======== Extract

Born into a Jewish family on 57th Street in New York City, Liebling was the daughter of composer Max Liebling (1845–1927) and Matilde Liebling (née de Perkiewicz). Her father and his three brothers, George, Emil, and Solly Liebling, were all pupils of Franz Liszt and had successful careers as pianists and composers. Two of her three brothers, James and Leonard Liebling, also worked professionally as musicians. Leonard was the editor of the Musical Courier for many years and had trained as a pianist with Leopold Godowsky. After initial studies as a pianist, she studied singing with soprano and vocal pedagogue Selma Nicklass-Kempner at the Stern Conservatory in Berlin. Listening to advice from Nellie Melba, she continued further studies with Melba's teacher mezzo-soprano Mathilde Marchesi in Paris. She was a graduate of Hunter College.

Liebling made her professional opera debut in September 1900 at the Semperoper in Dresden as the title heroine in Gaetano Donizetti’s Lucia di Lammermoor. She performed other coloratura soprano roles at that opera house, including Rosina in Rossini's The Barber of Seville and the Queen of the Night in Mozart's The Magic Flute. Speaking of her early experiences in Dresden to Quaintance Eaton of Opera News in 1969, Liebling stated: "The entire company apparently joined in a cabal against me because of an injudicious item printed by Henry Krehbiel in the New York Tribune to the effect that I would replace Erika Wedekind in Dresden. Marcella Sembrich, who lived there, snubbed me cruelly, and the conductor and singers would hardly speak to me. It took all my grit to carry through my debut as Lucia and subsequent performances as Queen of the Night and Rosina."

Liebling also performed leading roles with the Opéra-Comique and the Staatsoper Stuttgart before returning to the United States to make her debut at the Metropolitan Opera (Met) as Marguerite de Valois in Meyerbeer's Les Huguenots on February 24, 1902. She returned to the Met in 1903 as Musetta in Puccini's La bohème with Marcella Sembrich as Mimì, Enrico Caruso as Rodolfo, Giuseppe Campanari as Marcello, and Arturo Vigna conducting. She was heard again at the Met in 1904 as a Flower Maiden in Richard Wagner's Parsifal and as the 2nd Genie in Mozart's The Magic Flute.

==Work with Sousa==
Liebling became a favored soprano of John Philip Sousa after her manager, Henry Wolfsohn, managed to successfully promote her as an artist to him. Wolfsohn convinced Sousa to buy another singer out of her contract in order to engage Liebling for his 1902 fall tour. She first sang with Sousa and his band in Atlantic City for matinee and evening performances on Saturday, August 9, 1902, in which she performed Benjamin Godard’s Chanson de Florian, Alexander Alyabyev's Solovey, and the mad scene from Donizetti's Lucia di Lammermoor. She traveled throughout the United States and Europe as a soprano soloist with Sousa's band from 1902 to 1905 in over sixteen hundred concerts in nine tours. Her first tour was in the fall of 1902 for performances in the Midwestern United States. One of the stops on that tour was at Tomlinson Hall in Indianapolis in which she performed "The Bell Song" from Delibes' Lakmé, Sousa's The Snow Baby, and Solovey on September 18, 1902. The Indianapolis Sentinel review of the performance stated: "the audience had “save[d] its best applause for Miss Liebling” and that "Miss Liebling, who is vocal soloist this season for all of Sousa’s indoor concerts has the artistic temperament, is magnetic, is endowed with a pure soprano voice of exceptional range and adequate power, and is blessed with a most attractive stage presence. [She] displayed warmth, refinement, and finesse. No singer who has appeared in Indianapolis for many seasons has more easily and completely captivated her audience."

================
======== Records shown

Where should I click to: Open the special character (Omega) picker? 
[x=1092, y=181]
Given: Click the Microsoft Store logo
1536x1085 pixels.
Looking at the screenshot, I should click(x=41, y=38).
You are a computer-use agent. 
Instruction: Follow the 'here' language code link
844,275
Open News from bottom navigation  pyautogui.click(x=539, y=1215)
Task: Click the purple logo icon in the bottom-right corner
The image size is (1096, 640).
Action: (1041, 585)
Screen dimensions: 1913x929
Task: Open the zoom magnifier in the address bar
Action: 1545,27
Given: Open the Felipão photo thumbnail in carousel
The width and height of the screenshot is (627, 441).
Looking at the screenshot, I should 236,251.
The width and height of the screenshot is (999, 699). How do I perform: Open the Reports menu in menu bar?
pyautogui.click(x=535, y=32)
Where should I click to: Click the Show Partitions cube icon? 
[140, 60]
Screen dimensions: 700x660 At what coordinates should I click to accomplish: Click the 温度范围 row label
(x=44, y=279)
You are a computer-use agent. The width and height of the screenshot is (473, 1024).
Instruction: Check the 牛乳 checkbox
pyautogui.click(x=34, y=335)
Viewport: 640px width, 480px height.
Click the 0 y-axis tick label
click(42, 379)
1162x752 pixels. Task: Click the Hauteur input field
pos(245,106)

================

## What to produce
Write the next part of the biographical text about Liebling, beginning right after its final sentence.

## Written answer
From January through July 1903 Liebling toured Europe with Sousa, performing much of the same repertoire she had performed earlier with the band. She was particularly admired for her performances of one new aria, "Charmant oiseau" from Felicien David’s La perle du Brésil which was a showpiece for both her coloratura soprano and Sousa band flutist Marshall Lufsky. The tour began with performances at the Queen's Hall in London from January 2 to 11. This was proceeded by performances in Brighton, Reading, Swindon, Stratford-on-Avon, and Leamington over the next five days. On January 17 a private performance was given at Warwick Castle for Francis Greville, 5th Earl of Warwick and Daisy Greville, Countess of Warwick and their guests. On January 31 they performed for King Edward VII at Windsor Castle. Speaking of that experience, Liebling stated, " A command performance at Windsor Castle for King Edward VII was the thrill of my young life. We were punctual of course, but His Majesty dawdled over a pinochle game and didn't show up for what seemed hours. It was an all-American program except for our solos - my 'Charmant Oiseau' from David's Perle de Bresil and Maud Powell's
'Zigeunerweisen'. Maud was already considered the leading woman violin virtuoso in the world. The King asked for encores. Naturally the band played 'The Stars and Stripes Forever' - they were never allowed to get away without it. I used to stand in the wings and warm up by singing along with the flutes. Sousa always seemed amused."

Liebling and the Sousa band continued to perform in Britain through the middle of April and then proceeded to Paris where they performed a series of concerts beginning on April 19, 1903. This was followed by performances in other European cities in Austria, Belgium, Germany, Holland, Poland, and Russia over the next few months. They returned to Britain in July 1903 for performances in England, Ireland, and Wales for the conclusion of the European tour. A reviewer in the Burton Mail of Liebling's performance on her British tour stated:
"[She] possesses a soprano voice of unusual brilliancy and flexibility, and with a very wide compass...clear flute-like quality...and she tripped up and down the chromatic scales and gave the trying staccato passages with no more apparent difficulty than the brilliant bird she was supposed to imitate."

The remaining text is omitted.